Despite recent and concerted efforts to standardize ESG reporting standards and frameworks, only 9 percent of companies report that standard setters provide consistent, easy-to-understand metrics.
A staggering 41 percent of companies report that they do not rely on any standard-setting body when developing climate change and ESG disclosures for SEC filings.
Of those that rely on one or more third-party standard-setting bodies, there is little consistency. Nearly half (44 percent) use SASB, 31 percent use GRI, 29 percent use TCFD and 24 percent use the Carbon Disclosure Project (CDP).
Other standards used by several companies have reportedly been developed by industry-specific organizations, such as the Edison Electric Institute’s sustainability reporting template.
While many commentators and market participants expect third-party assurance of ESG data to become a widely-adopted practice in the mid-to-long-term, only 28 percent of respondents currently provide some form of third-party assurance.
Split opinions on mandatory ESG reporting requirements
Recently SEC chair Gary Gensler asked the SEC staff to develop a mandatory climate risk disclosure rule proposal by the end of the year, and the SEC recently sought input from the capital markets community on what climate-related disclosure requirements should look like.
According to CCMC’s research, 84 percent of companies agree that any climate change disclosure rules adopted by the SEC should reflect the differences between the different industries.
Indeed, 61 percent of respondents say that the term ESG is subjective and that it means different things to different companies, making it difficult for regulators to define. Opinions are evenly split on the idea of the SEC adopting uniform standards for climate change information, with 36 percent of companies supporting and 36 percent opposing the idea.
Nearly half of companies (43 percent) believe the SEC should adopt a comply-or-explain approach to climate disclosure whilst 33 percent are opposed.
There are even more split opinions on whether the SEC should mandate uniform climate disclosures. More than a quarter (27 percent) of respondents say that the SEC should designate one existing standard-setter to establish standards, while 21 percent would support the SEC designating multiple standard setters and 24 percent believe the SEC should develop and maintain the standards directly.

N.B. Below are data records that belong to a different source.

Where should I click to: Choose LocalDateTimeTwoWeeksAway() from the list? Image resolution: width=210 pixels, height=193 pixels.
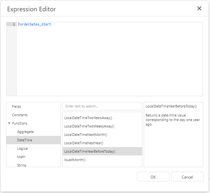(x=102, y=126)
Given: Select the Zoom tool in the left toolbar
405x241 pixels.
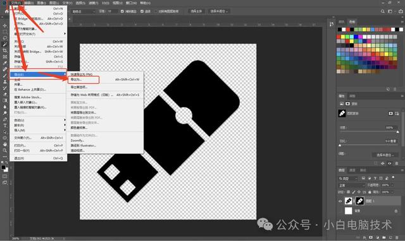Looking at the screenshot, I should coord(4,150).
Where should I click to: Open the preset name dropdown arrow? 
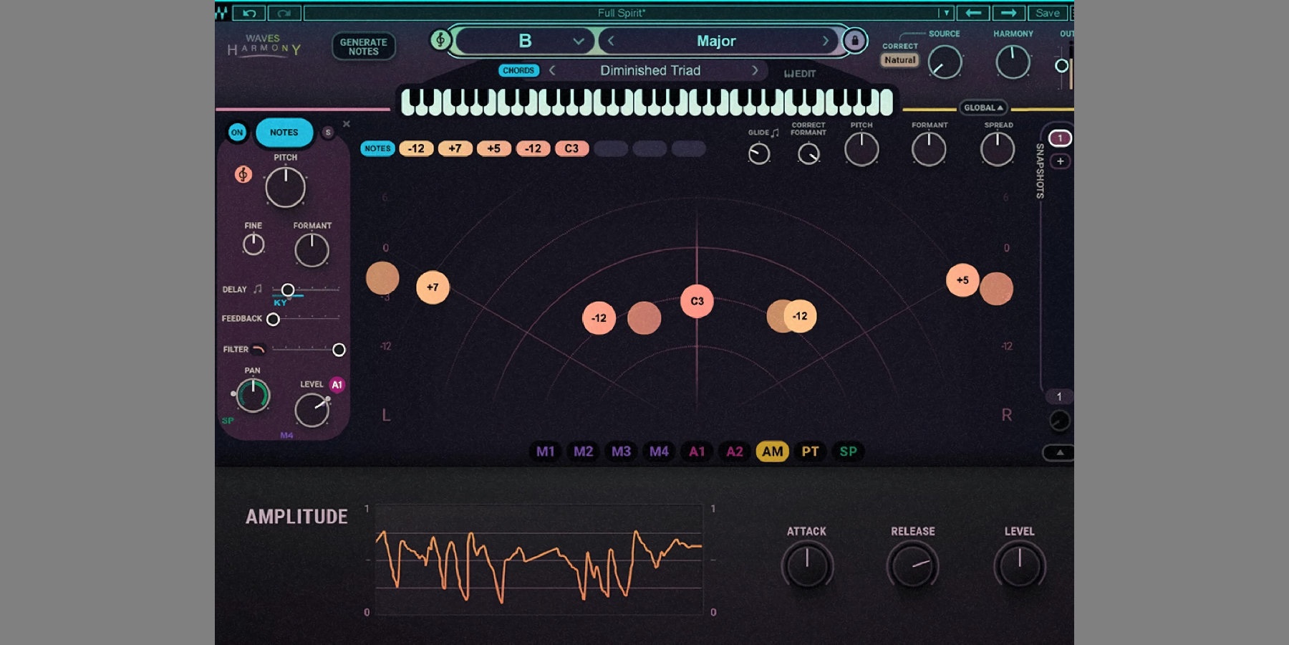point(946,13)
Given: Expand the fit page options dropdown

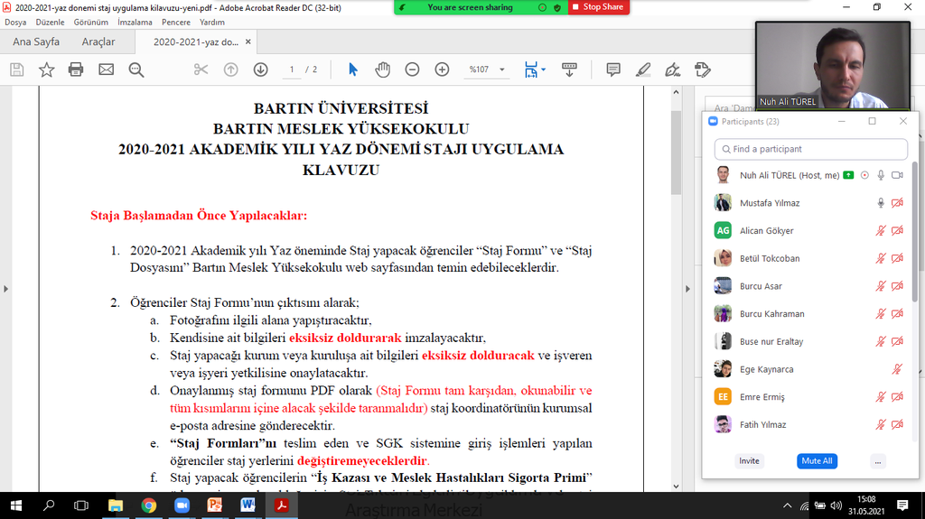Looking at the screenshot, I should tap(542, 70).
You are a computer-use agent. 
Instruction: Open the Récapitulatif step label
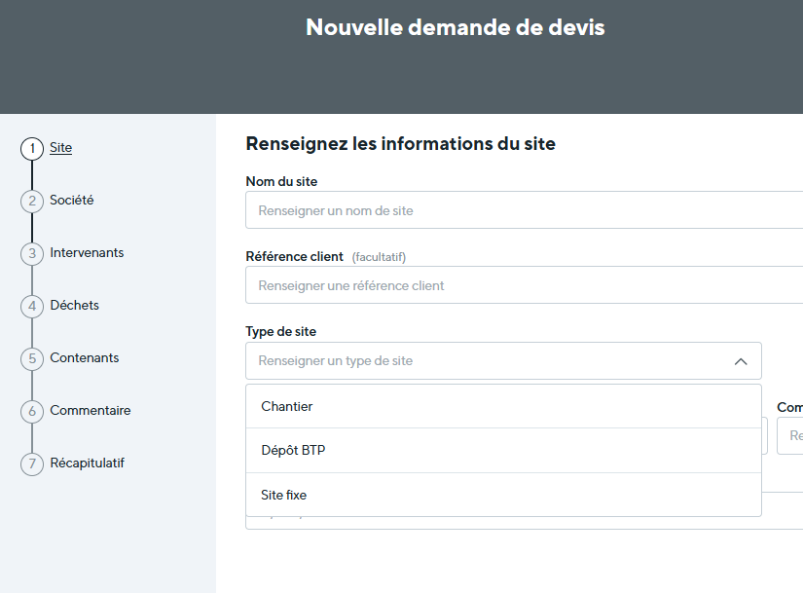87,463
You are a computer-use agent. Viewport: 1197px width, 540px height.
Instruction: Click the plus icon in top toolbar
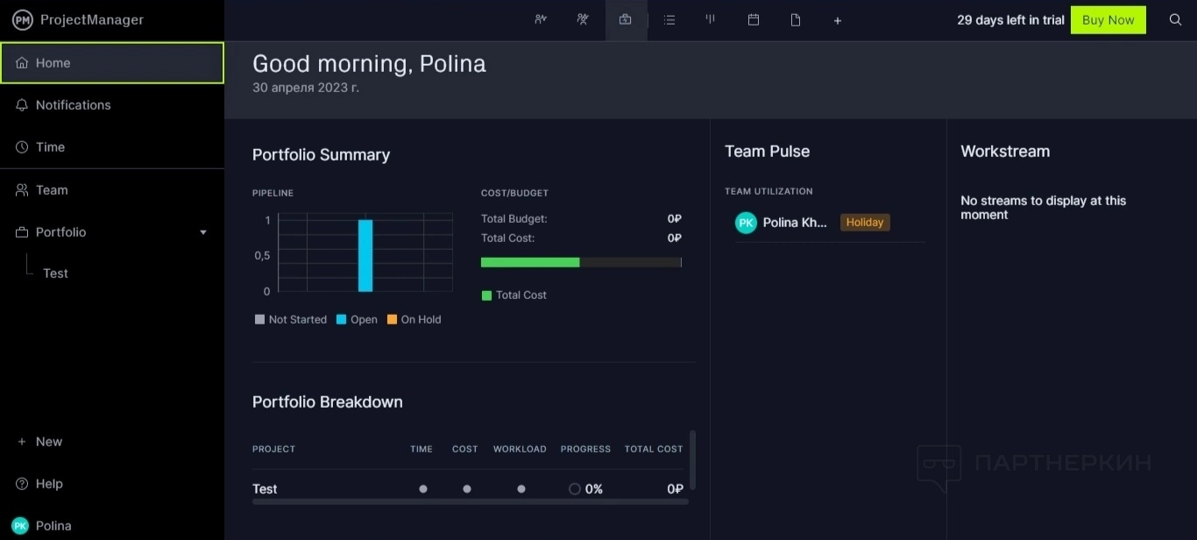pyautogui.click(x=838, y=20)
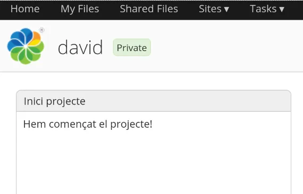
Task: Select the Inici projecte dashlet title
Action: pyautogui.click(x=55, y=101)
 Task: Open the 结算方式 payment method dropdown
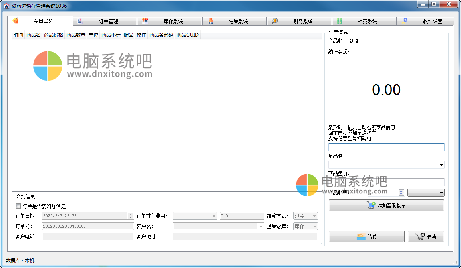(x=314, y=216)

Increased communication with shareholders over climate change
Since the SEC issued its 2010 climate reporting guidance, the majority of companies (59 percent) are disclosing more information regarding climate change. Only 1 percent say they are disclosing less information during than they were a decade ago.
Nearly two-thirds (63 percent) of respondents say they are communicating with their shareholders regarding the evolving risk of climate change.
This engagement is informing the nature of ESG disclosures; 46 percent of respondents say they have increased the level of detail in climate change reporting due to shareholder input and 15 percent have increased their reporting frequency about climate change.